*** TEXTO
Fernanda Torres passou boa parte de sua quarentena no sítio da família na região serrana do Rio. Lá, compartilhou seus dias de confinamento com o marido, o cineasta Andrucha Waddington, os dois filhos, Joaquim e Antônio, a mãe, Fernanda Montenegro, além da enteada e do sobrinho. Ao saber que a atriz estava isolada com essa trupe luxuosa, o cineasta Jorge Furtado lançou a ideia: que tal rodarem por lá um episódio da série que criou para a TV Globo, “Amor e sorte” (prevista para estrear em setembro)? E de repente, o refúgio e a intensa convivência familiar se tornaram cenário de trabalho.
Em participação no “Entrevista na janela”, série em vídeo produzida pelo Globo, Fernanda Torres falou de sua quarentena produtiva, planos adiados e muito mais. Confira os melhores momentos da entrevista:
“Quando a quarentena começou a dar angústia, veio ‘Amor e sorte’. E aquele lugar que nos serviu de refúgio, virou local de trabalho. A equipe era mínima, mas o Andrucha filmou como se fosse normal: fez chromakey, botou refletor no morro para fazer a lua. Quando tinha que limpar o campo, era a gente correndo para tirar trilho, carrinho. Foi uma experiência que aconteceu apenas porque teve essa tragédia mundial. Me sinto privilegiada de ter passado a quarentena naquele lugar com minha família e ainda conseguido trabalhar. Estou formada em tudo. Posso até abrir um salão de beleza: pinto cabelo, faço maquiagem… De luz eu já entendia, porque qualquer atriz com mais de 45 anos tem que entender”.
******
*** DADOS FORNECIDOS
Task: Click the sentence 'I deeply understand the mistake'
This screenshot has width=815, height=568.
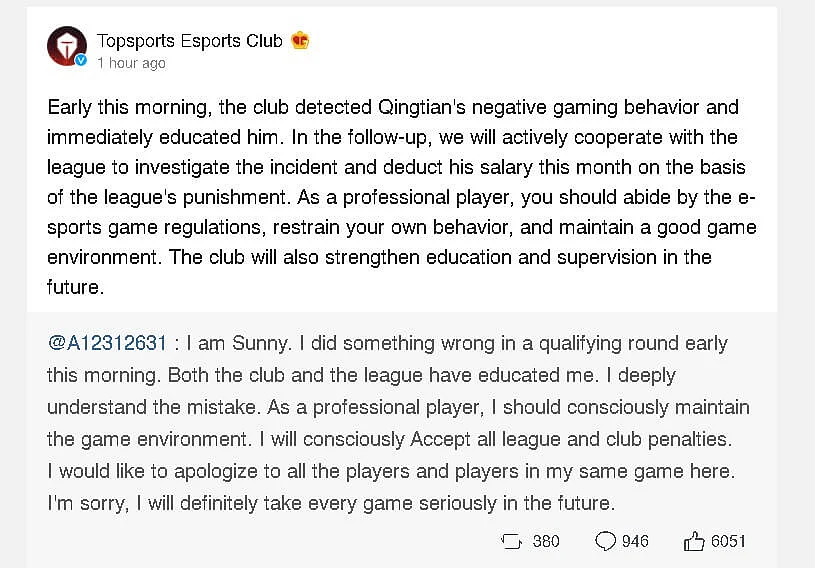Action: pyautogui.click(x=362, y=391)
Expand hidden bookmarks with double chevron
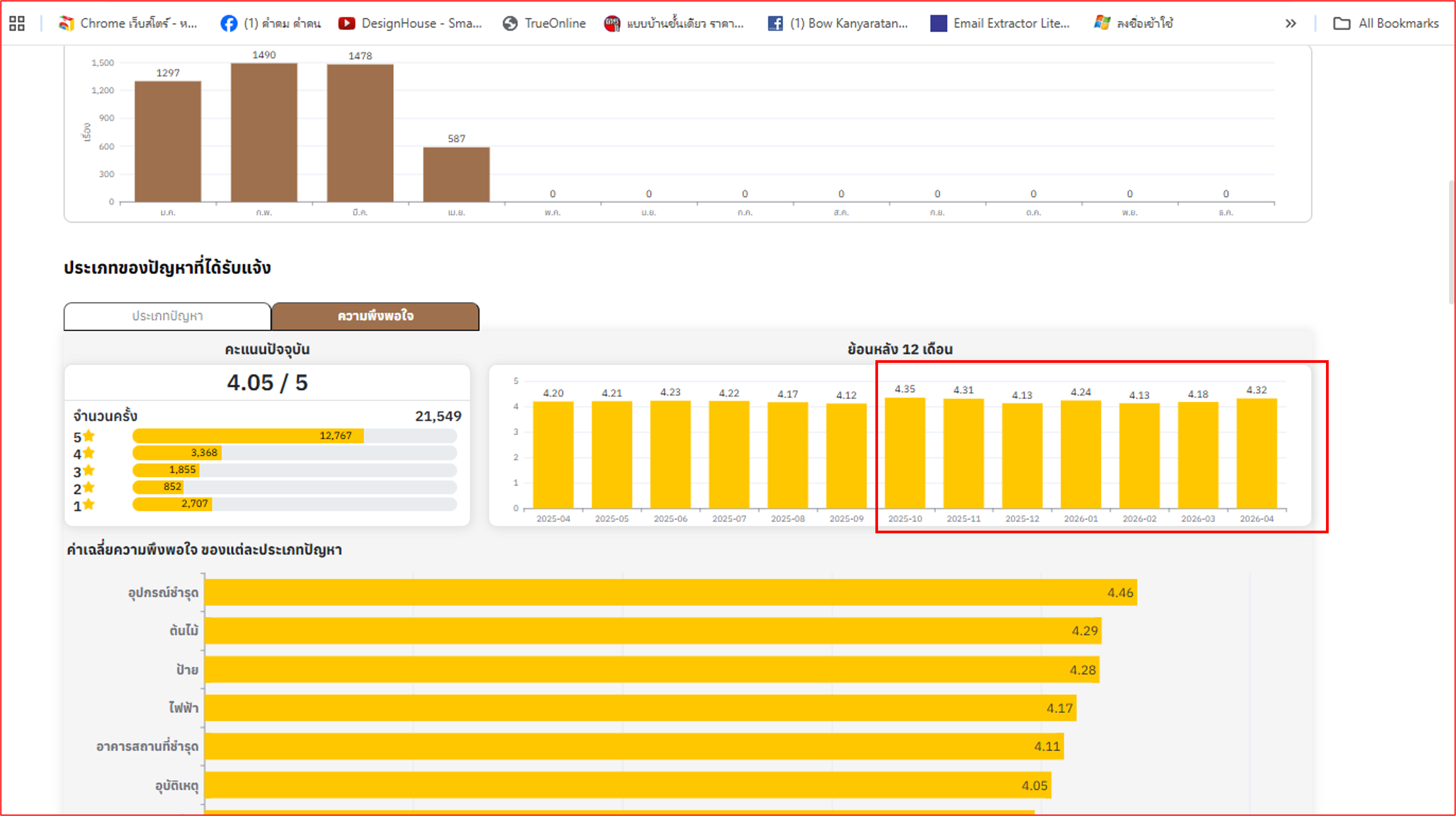The width and height of the screenshot is (1456, 816). pos(1290,23)
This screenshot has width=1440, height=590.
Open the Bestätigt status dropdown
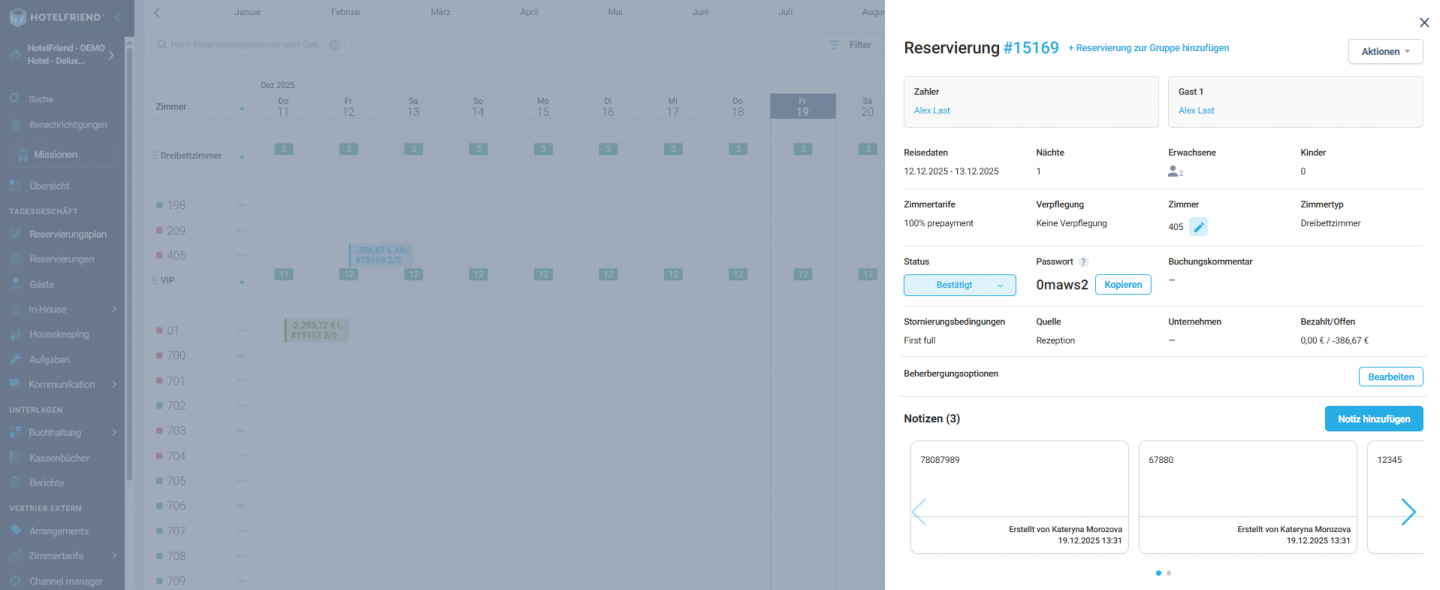point(959,285)
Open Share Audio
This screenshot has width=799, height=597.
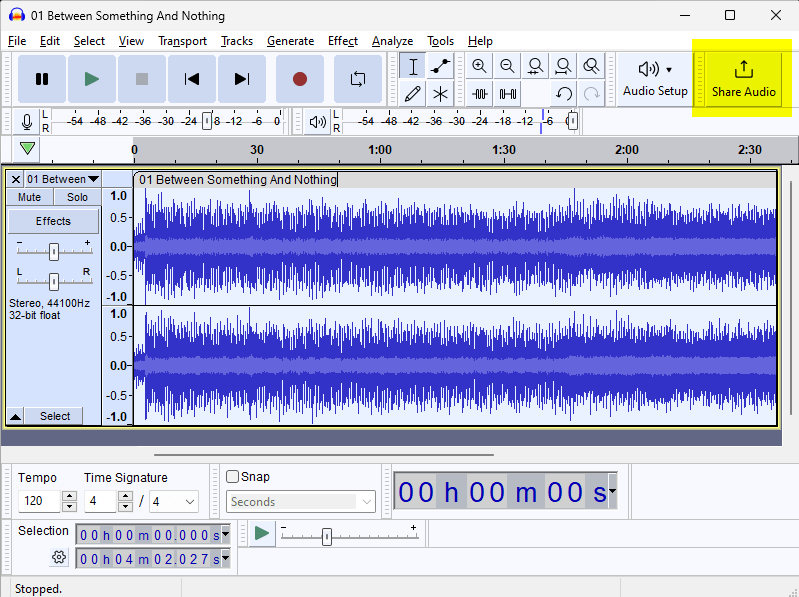(743, 79)
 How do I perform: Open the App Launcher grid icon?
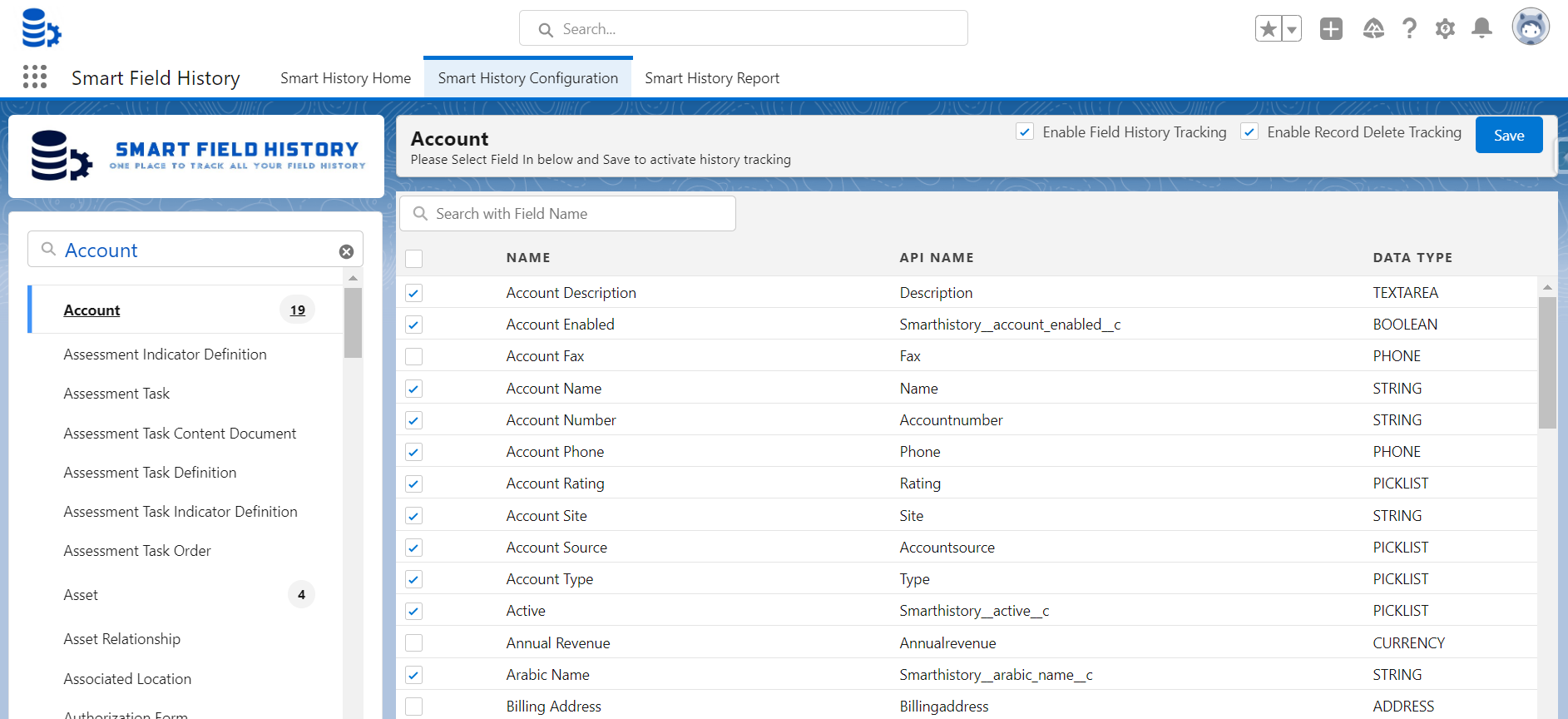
******
▶ _TAREFAS_:
• A. Transcreva, do texto sobre a quarentena de Fernanda Torres, o trecho que se inicia com as palavras que contêm "Fernanda Torres passou" e se encerra em "cenário de trabalho.".
• B. Dê prosseguimento ao texto sobre a quarentena de Fernanda Torres a partir de sua última frase.
Os registros foram obtidos de uma fonte distinta.

▶ _RESPOSTAS_:
• A.
Fernanda Torres passou boa parte de sua quarentena no sítio da família na região serrana do Rio. Lá, compartilhou seus dias de confinamento com o marido, o cineasta Andrucha Waddington, os dois filhos, Joaquim e Antônio, a mãe, Fernanda Montenegro, além da enteada e do sobrinho. Ao saber que a atriz estava isolada com essa trupe luxuosa, o cineasta Jorge Furtado lançou a ideia: que tal rodarem por lá um episódio da série que criou para a TV Globo, “Amor e sorte” (prevista para estrear em setembro)? E de repente, o refúgio e a intensa convivência familiar se tornaram cenário de trabalho.

• B.
“‘Amor e Sorte’ conta a história de uma filha que pega a mãe e prende porque que ela estava na rua, tomando caipirinha e não queria querentenar. A mãe foi jovem nos anos 1970, época em que fumar e pegar sol não dava câncer, beber não dava cirrose. Aos 90 anos, vem a pandemia e diz ‘olha, você não pode mais viver’. Ela se rebela. A filha é do mercado financeiro, o home office por excelência. Essas duas pessoas de mundos contrários, são obrigadas a conviver. E a quarentena as aproxima. A tal ponto que, quando vem a vacina, a mãe esconde por querer ficar com a filha.”
Ao ser perguntado como foi nascer em uma família que ela mesma define como ‘trupe de circo, Fernanda revelou: “Meus pais foram fazer teatro e isso até hoje é uma coisa muito dura, porque passavam dois anos, fazendo uma peça. Iam para São Paulo, depois, turnê pelo Brasil. Eu tinha 11 anos, e a ausência familiar que a profissão exigia era duro. Mas só me dei conta depois. Na minha família não tinha fim de semana! (…) Não conheço ninguém que não lute para ser quem é. Virar a pessoa que vamos virando é uma conjuminação de acasos. Não sei como seria ter nascido em outra família. A profissão dos meus pais, vejo agora com os meus filhos, é atraente para as gerações que vêm, porque fazemos com gosto. A arte é um lugar de liberdade. Mas não era só relacionado aos meus pais. Fui adolescente com o Asdrúbal (Trouxe o Trombone, grupo de teatro) explodindo. Aquelas pessoas eram meus ideais. Havia um ambiente propício à arte. Hoje há menos espaços de aglutinação. Cresci na época do teatro de grupo. O teatro era valoroso, o cinema, a TV. Hoje, acho que a arte perdeu muito espaço no mundo com o advento da tecnologia e esse mundo tecnocrata.”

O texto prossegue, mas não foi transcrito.